Last Updated: Friday, 24 November 2017, 11:39 GMT

2011 Annual Survey of violations of trade union rights - Yemen

Publisher International Trade Union Confederation
Publication Date 8 June 2011
Cite as International Trade Union Confederation, 2011 Annual Survey of violations of trade union rights - Yemen, 8 June 2011, available at: [accessed 24 November 2017]
DisclaimerThis is not a UNHCR publication. UNHCR is not responsible for, nor does it necessarily endorse, its content. Any views expressed are solely those of the author or publisher and do not necessarily reflect those of UNHCR, the United Nations or its Member States.

Population: 23,600,000
Capital: Sana'a
ILO Core Conventions Ratified: 29 – 87 – 98 – 100 – 105 – 111 – 138 – 182

There is only one official trade union organisation, and the law is not conducive to trade union activities. Strikers were reprimanded in 2010.


Many excessive restrictions apply despite some trade union rights being recognised. While freedom of association is guaranteed in the Constitution, all unions must belong to the General Federation of Worker's Trade Unions of Yemen (GFWTUY), the country's only umbrella union organisation. A proposed Labour Code would allow foreign workers to join trade unions, although they would still not have the right to be elected to trade union office.

While the right to collective bargaining is secured, the Ministry of Labour has the power to veto any collective bargaining agreement. Agreements that are "likely to cause a breach of security or to damage the economic interests of the country" can be annulled.

Furthermore, the right to strike is very limited. Permission to strike must be obtained from the GFWTUY, and all strikes must concern more than two thirds of the workforce of the employer. Three weeks' notice must always be given, and strikes may not be carried out for "political purposes". Also, industrial disputes may be referred to compulsory arbitration at the request of only one of the parties, in which case a strike can be suspended for 85 days, and all strikes are banned in some sectors such as ports, airlines and hospitals.


Background: Since the middle of 2009 clashes between government forces and rebels in the north-west of Yemen have killed hundreds and displaced many more leading to a humanitarian crisis. Unemployment remains extremely high with estimates of up to 40 percent. Many Yemenis are reportedly working for daily wages with little or no job security – one in ten of the workforce is a child. The government promised to improve the labour law to give more union freedom, but without results. A general strike was held in April over rising prices and low wages. Marginalised groups, and the Akhdam social group in particular, suffer from insecure work and low pay with women and children resorting to begging to survive.

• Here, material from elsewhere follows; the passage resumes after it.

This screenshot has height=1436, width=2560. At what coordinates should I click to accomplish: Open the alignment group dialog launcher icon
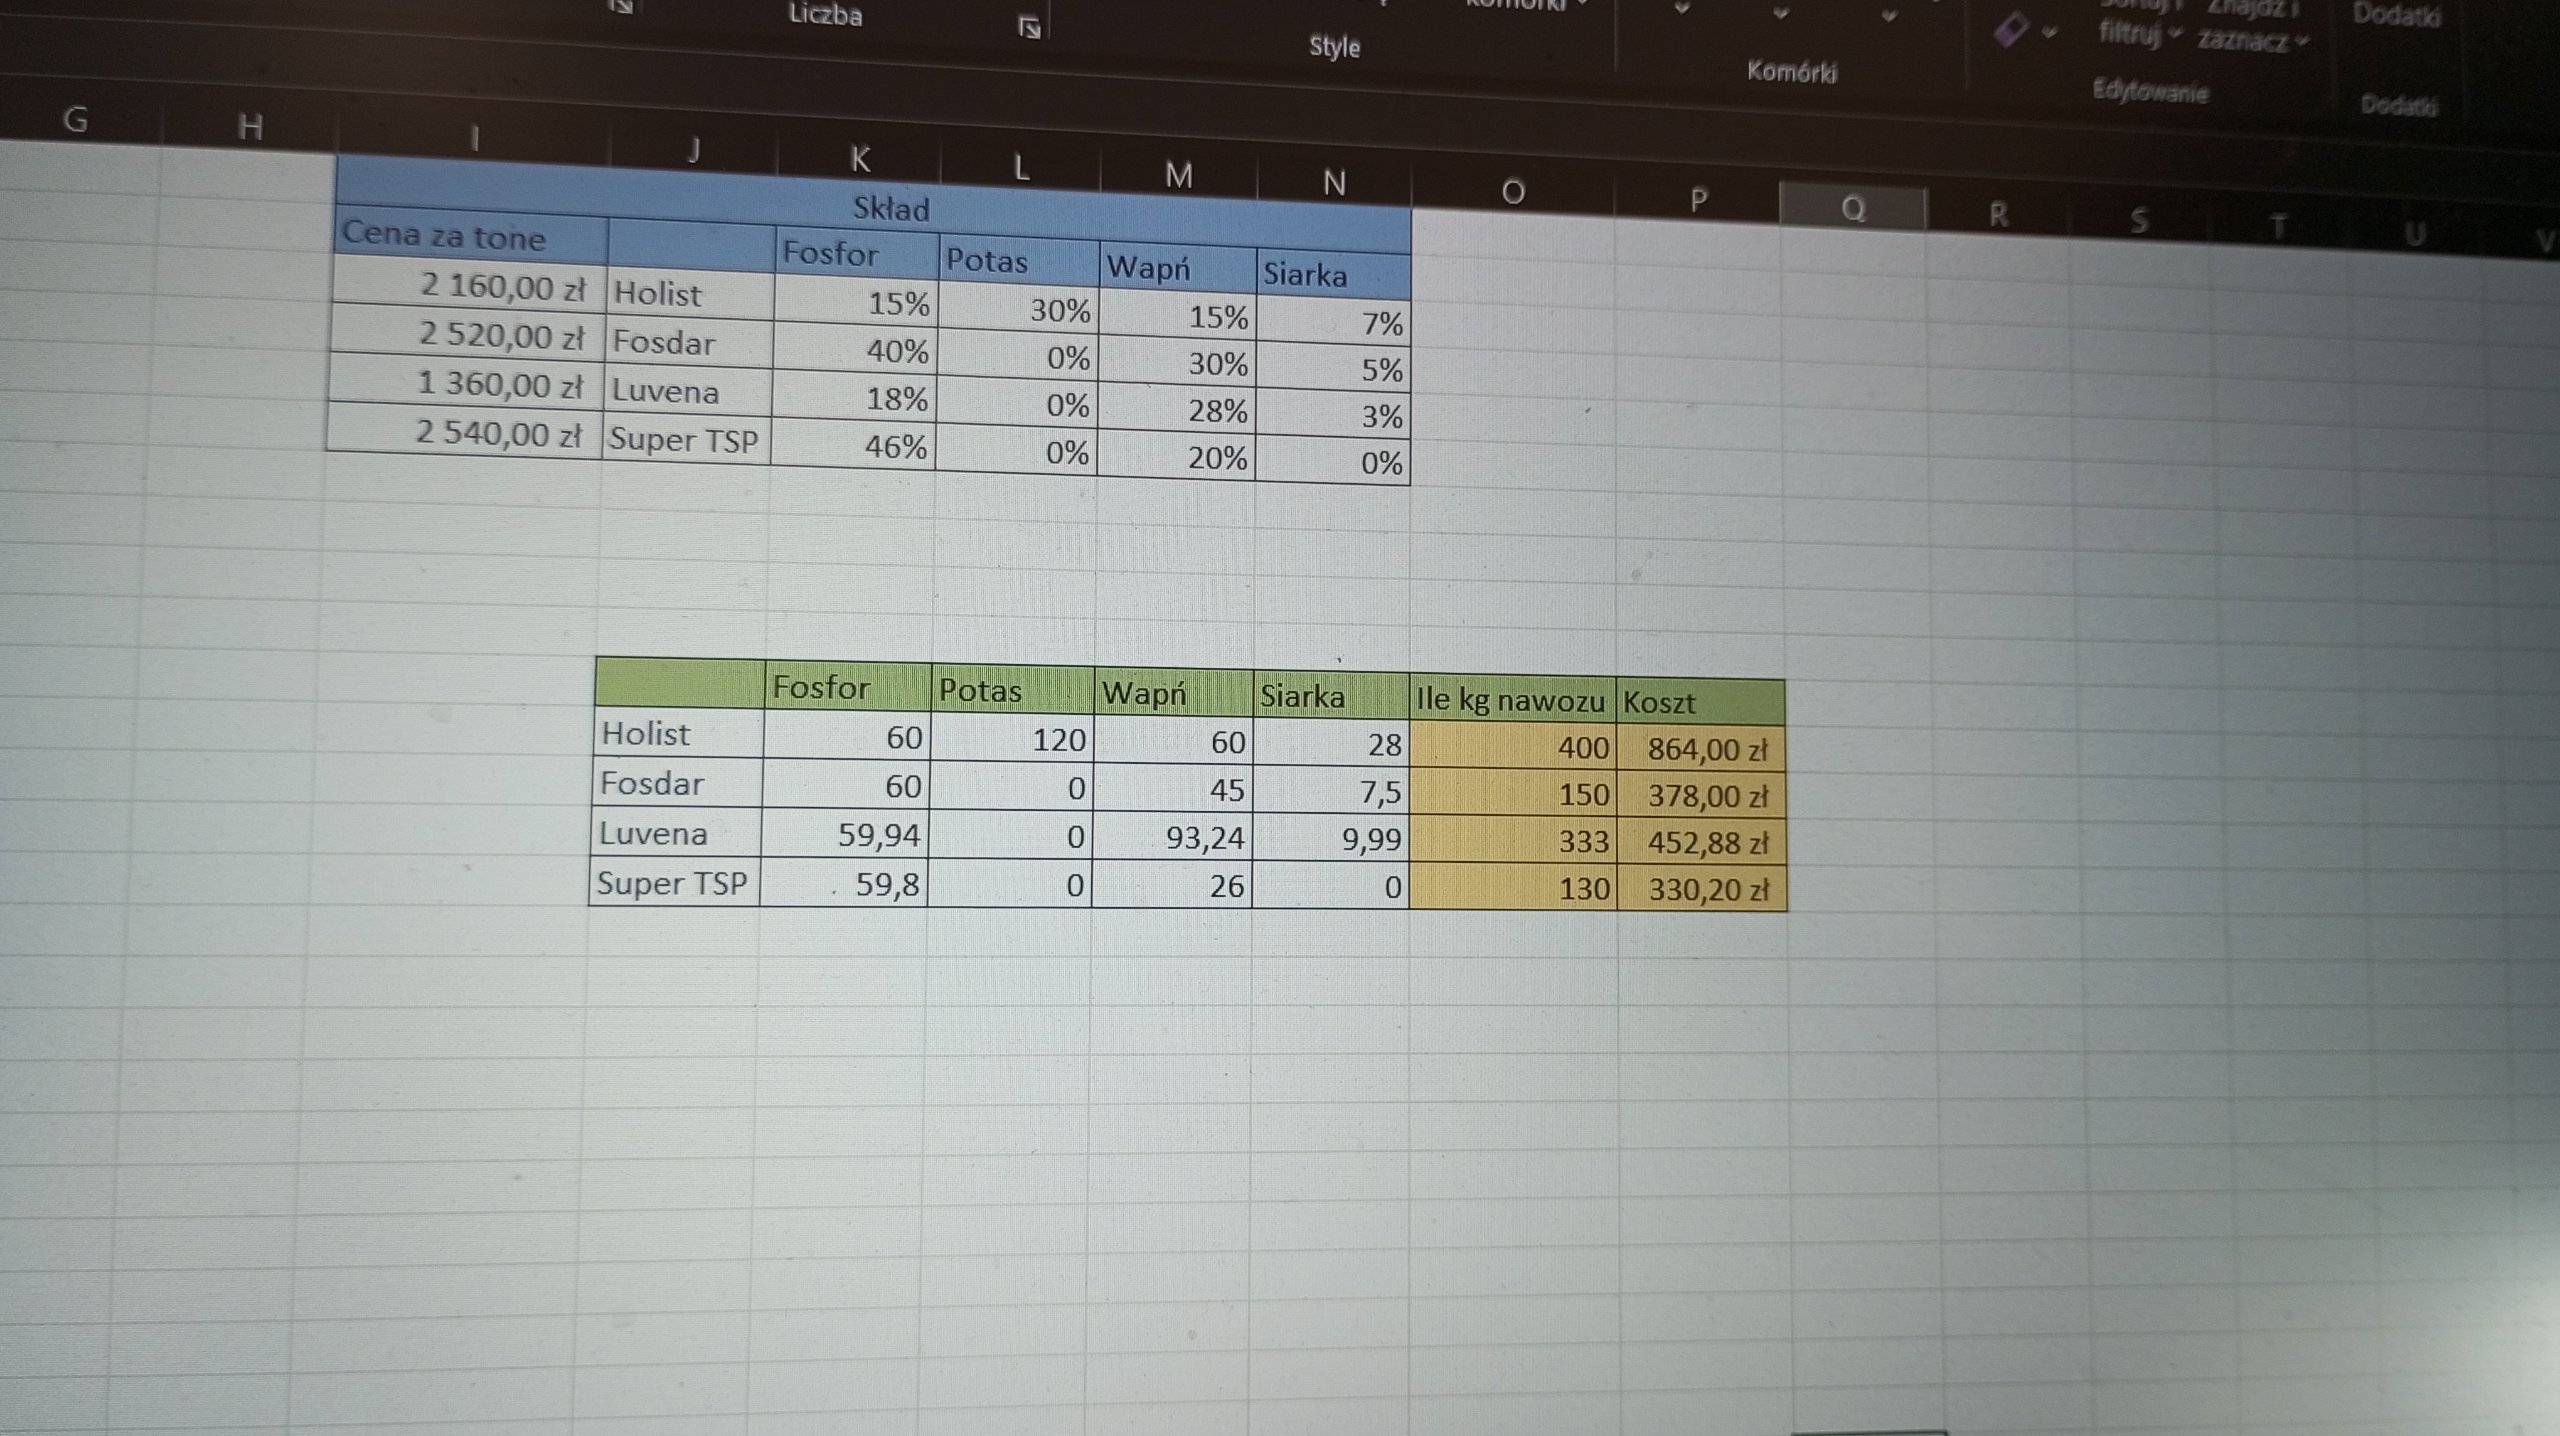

According to a local NGO, around 99% of sanitation workers are from Akhdam and 95% receive their pay daily instead of monthly.

Unorganised workers lack legal protection: Most construction workers and those in trades such as painting ceramics and shipment services who work in the capital, Sana'a, are employed on a daily basis without a written contract or legal protection. They are frequently cheated by employers and have no recompense in case of accidents. Specific legal provisions are also needed for the protection of workers' organisations and sanctions against anti-union activity by employers.

Employer resistance to organising and bargaining: Many private sector employers do not allow their workers to organise. In both the public and private sector, many trade unions are not allowed to negotiate collective agreements. Strikes do occur however.

Striking oil workers arrested: Workers at the Safer refinery in Marib province went on strike on 10 October to demand financial equity between new plant workers and former workers of the Hunt Oil Company, which was recently restructured along with better working conditions, hours, and pay. Some 47 strikers were later arrested on 19 October. The strike followed a 2009 April strike which ended after the local authorities agreed to find a solution. According to the union there was an agreement mandating equity between these workers.

Journalists denied rights: After a partial strike of journalists working in four media groups and following negotiations with the Yemeni Journalists Syndicate in early 2009, the government agreed to a pay rise and improved contracts. The deal was due to be implemented in 2010 but was left out of the budget, sparking a strike in January. A further planned strike was called off following an agreement which went into force immediately in late January.

Meanwhile fears over the safety of journalists continue. Two journalists were shot in the southern Yemeni city of Ad Dali on 17 January by unknown gunmen. On 16 January 2010 Anisa Mohammed Ali Othman, a female reporter for Al-Wasat newspaper was convicted of 'insulting the Head of State' and sentenced to three months imprisonment and a one year ban from reporting. On 2 May Hossein Al-Leswas, editor and owner of the Al-Tajdid newspaper was sentenced by the Sanaa special court for press and publication offenses to one year imprisonment and a permanent ban on journalism work as punishment for reporting on corruption at a power Company. According to the Yemeni Journalists Syndicate, Al-Leswas has appealed but no date has yet been set for the hearing. On 16 August two journalists were detained and have since been held without charge. Abdelelaah Shaie, a reporter at the official Yemeni News Agency and Kmal Sharaf, a cartoonist at a state owned newspaper al-Gomhoriah were both arrested at their homes and detained by Yemeni National Security.